Golf: è un Masters senza italiani. Ma già in due sono al British Open
Per il terzo anno consecutivo non ci saranno italiani al Masters, il Major dell’Augusta National che prenderà il via giovedì e cercherà il successore di Rory McIlroy. L’ultima partecipazione è arrivata, appunto, nel 2023, quando Francesco Molinari era all’ultimo anno dell’esenzione concessa ai vincitori dell’Open Championship (noto ai più come British Open) per il quinquennio 2018-2022.
Si tratta di un fatto che, prima del 2010, era fondamentalmente molto comune. Di fatto, per tre lustri, l’Italia si è in un certo senso “abituata male”, nel senso che un azzurro, o anche più, al Masters non è mai stato un fatto comune.

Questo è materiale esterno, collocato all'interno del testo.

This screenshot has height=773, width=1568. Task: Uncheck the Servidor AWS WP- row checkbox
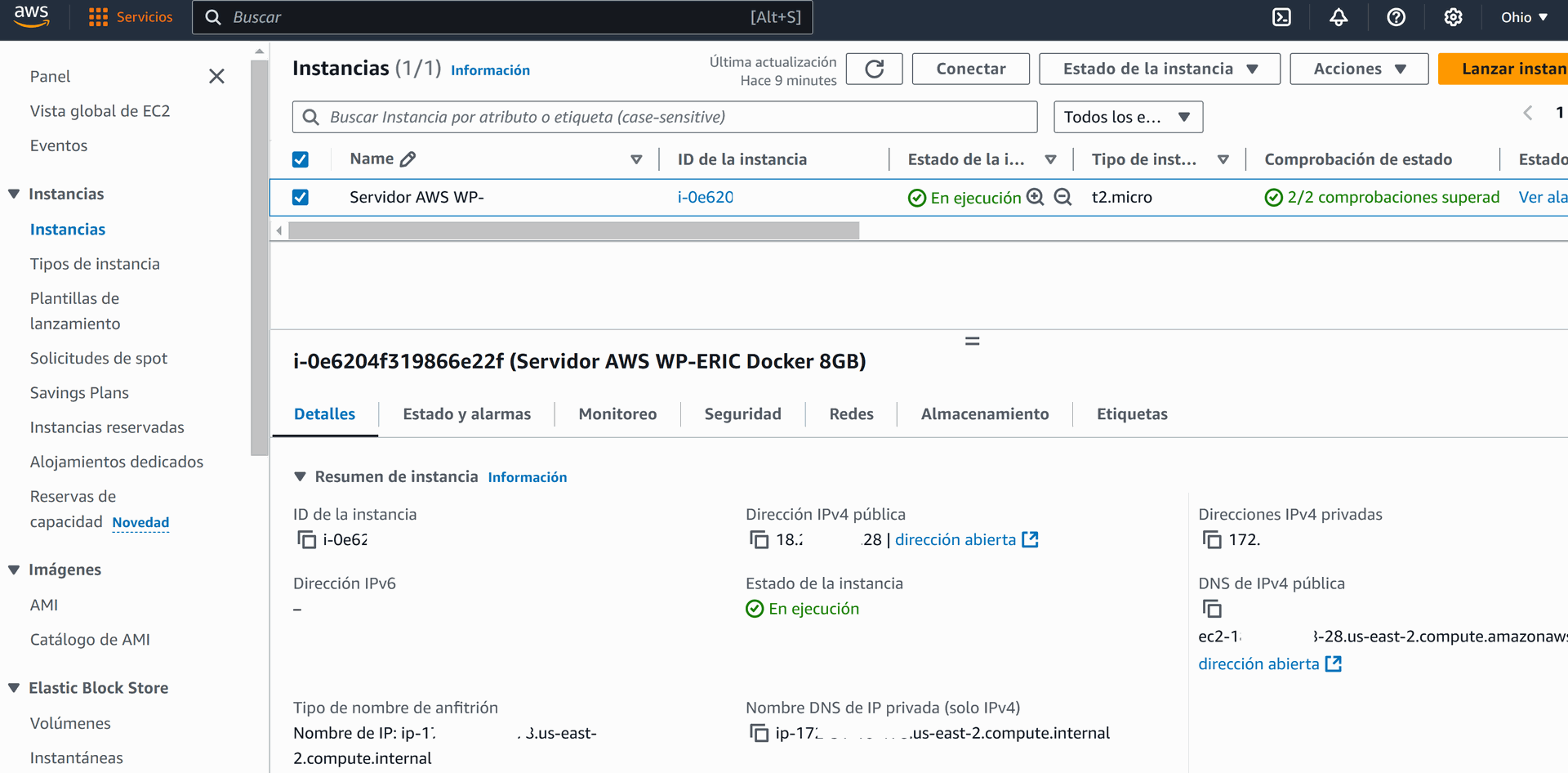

Con Chicco (e non solo) questa è diventata una situazione consueta, anche se non usuale. Si può senz’altro contare, però, sul fatto che nei prossimi anni ci sia una chance di ritorno o di esordio da parte di alcuni, in base a come andrà la stagione.
Peraltro, quest’anno qualcuno è andato vicinissimo a giocare il Masters per la prima volta. Francesco Laporta, infatti, è arrivato secondo al South African Championship, evento del DP World Tour nel quale il primo, nel caso il sudafricano Casey Jarvis, ha avuto garantito l’accesso diresto all’Augusta National. Il tutto in un momento della stagione nel quale il pugliese stava giocando davvero bene, con una costanza che lo ha riportato nei primi 200 del mondo.
Non c’è però da disperare, perché Laporta, proprio con quel secondo posto sudafricano, si è garantito l’accesso sicuro all’Open Championship, la cui edizione numero 154 si terrà al Royal Birkdale di Southport per l’undicesima volta. Affiancherà Francesco Molinari, che ancora fino al 2042 (dunque per i prossimi 16 anni) potrà giocare senza problema alcuno. I vincitori pre-2023, infatti, possono gareggiare fino al 60° anno di età.